Législatives en Croatie

05 décembre 2011 07:34; Act: 05.12.2011 17:54 Print

Le centre gauche l'emporte largement

L'opposition de centre gauche a largement remporté les législatives croates dimanche, selon des résultats provisoires.

storybild

Le leader de l'opposition Zoran Milanovic. (Photo: Keystone)

Sur ce sujet
Une faute?

La coalition de centre-gauche Kukuriku, emmenée par le parti social démocrate (SDP) de Zoran Milanovic, a remporté 80 des 151 sièges du parlement, selon des résultats quasi-définitifs des élections de dimanche. L'Union démocratique croate (HDZ), qui dirigeait le pays depuis 2003, et ses partenaires mineurs obtiennent, eux, 47 sièges.

Quelques heures après l'annonce des premiers résultats, Zoran Milanovic, un ancien diplomate de 45 ans, a rejoint ses militants dans un club de Zagreb pour célébrer la victoire du SDP. Mais, selon les analystes, l'euphorie ne devrait être que de courte durée.

«Milanovic a triomphé. Maintenant il doit empêcher la catastrophe», écrit en Une lundi le quotidien «Vecernji List». Le futur chef du gouvernement va devoir préserver l'appréciation des agences de notation, stimuler la croissance, l'emploi et les investissements étrangers.


Au travail tout de suite

Le futur premier ministre a annoncé dans la nuit de dimanche à lundi que son cabinet s'attellera aussitôt au travail pour redresser l'économie qui a pâti de la crise mondiale au cours des trois dernières années.

«Les citoyens croates nous ont donné leur confiance. Ils nous ont donné la chance de diriger la Croatie, et notre responsabilité est énorme», a-t-il déclaré, ajoutant que «le travail ne fait que commencer».

«Nous ne vous laisserons pas tomber, je le promets. Nous ferons peut-être des erreurs mais nous ne pouvons pas rester sans rien faire», a-t-il encore lancé à ses partisans.


Pas de période de grâce

Le nouveau gouvernement hérite d'une situation économique très délicate. La récession économique qui frappait le pays depuis 2009 s'est interrompue à la mi-2011, mais des analystes prévoient une stagnation pour le moment. Le chômage touche 17,4% de la population active et la dette publique dépasse 100% du Produit intérieur brut (PIB).

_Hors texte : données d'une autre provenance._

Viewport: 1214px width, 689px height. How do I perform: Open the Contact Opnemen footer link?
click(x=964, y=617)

Le HDZ a laissé derrière lui «un désert financier et économique», écrit le quotidien «Jutarnji List». «Le SDP va devoir réduire les salaires et les droits sociaux des salariés. Il n'y a pas d'autre solution.»

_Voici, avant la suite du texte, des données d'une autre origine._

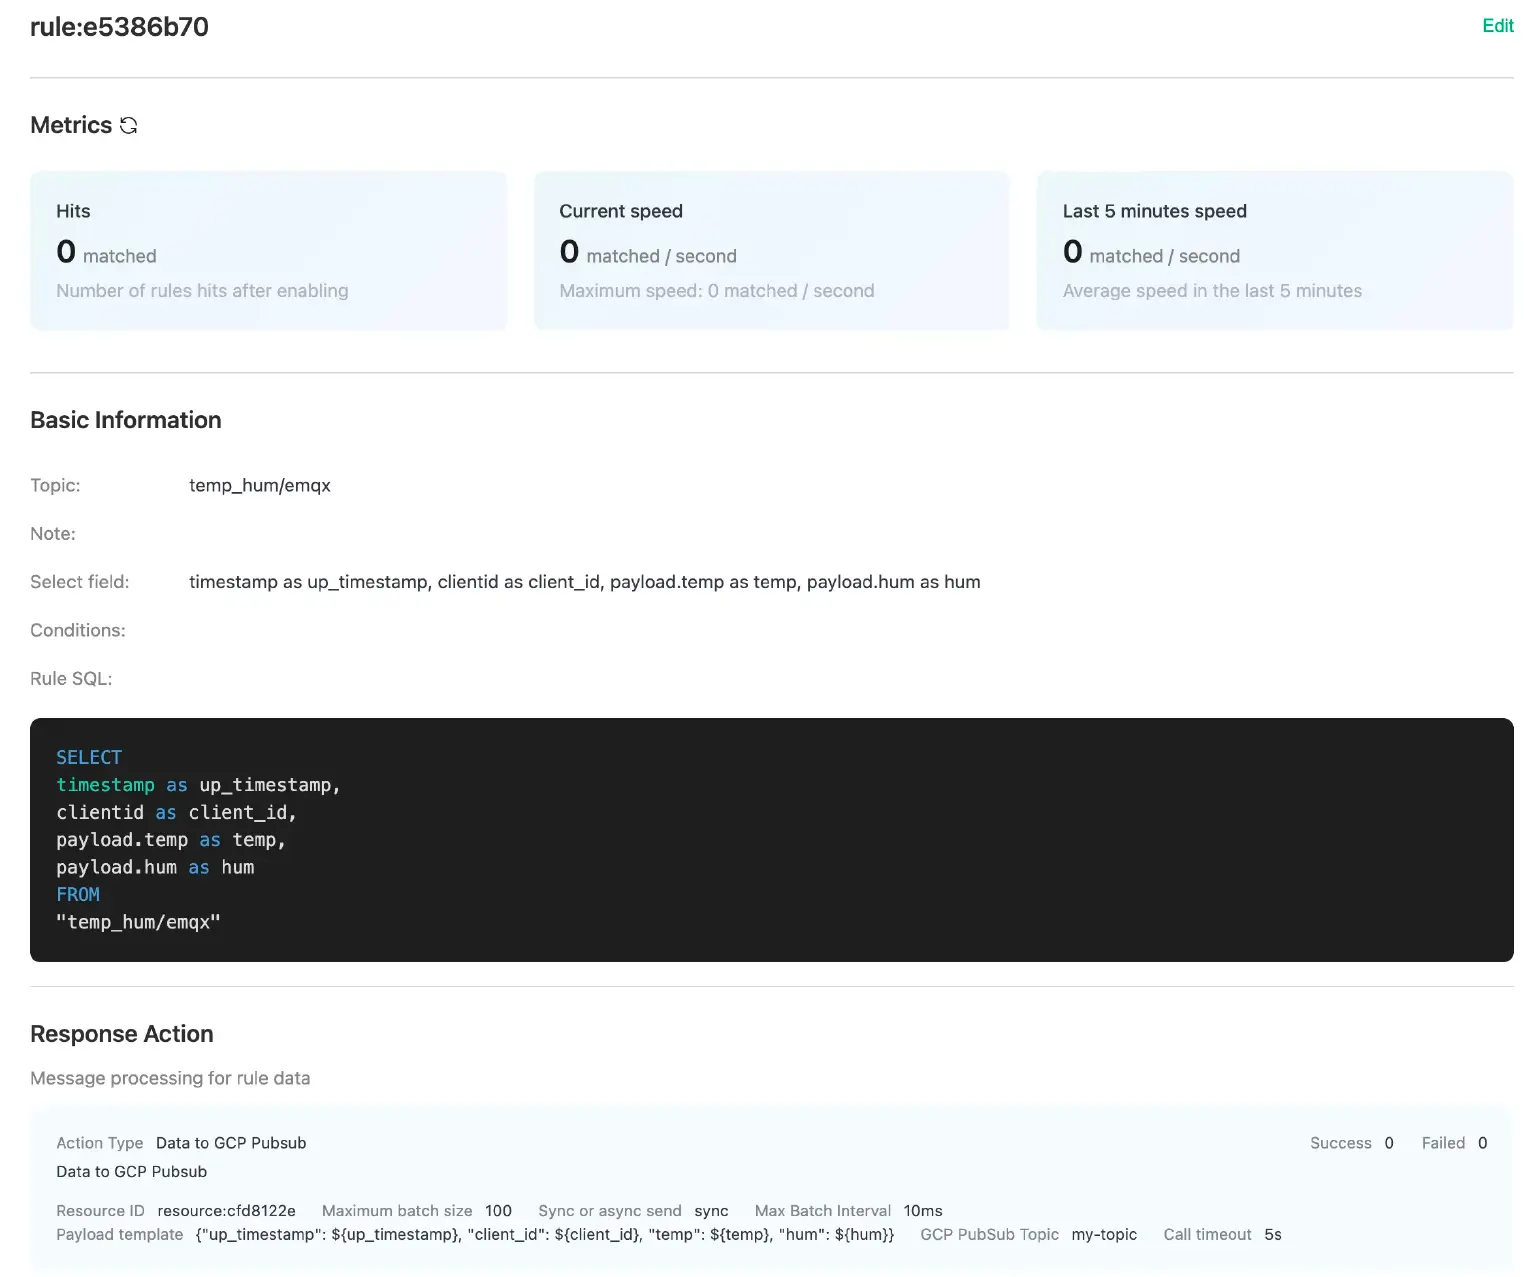
Task: Click the Basic Information section heading
Action: coord(125,419)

«Les citoyens ont élu pour la première fois un pouvoir qui n'aura pas droit à une période de grâce de cent jours pour se consolider et pour commencer à prendre des décisions», écrit de son côté le «Vecernji List».

Darko Markusic, analyste du quotidien d'affaires «Poslovni Dnevnik», estime lui aussi que le nouveau cabinet ne pourra pas se permettre une période de grâce. «La crise économique est tellement profonde qu'il est nécessaire d'agir aussitôt (...) et de convaincre très vite les investisseurs étrangers du changement réel de pouvoir et du comportement (du pouvoir) en Croatie», estime-t-il.


Adhésion à l'UE

Cette alternance politique intervient à quelques jours de la signature, vendredi, du traité d'adhésion de la Croatie à l'Union européenne. Cette adhésion au bloc européen est prévue en juillet 2013.

«Mais la seule adhésion à l'Union européenne ne va pas accélérer l'afflux des investissements étrangers et ne va pas non plus encourager les investisseurs locaux», estime l'analyste Damir Novotny dans le quotidien Vjesnik, affirmant que des «réformes profondes» sont nécessaires.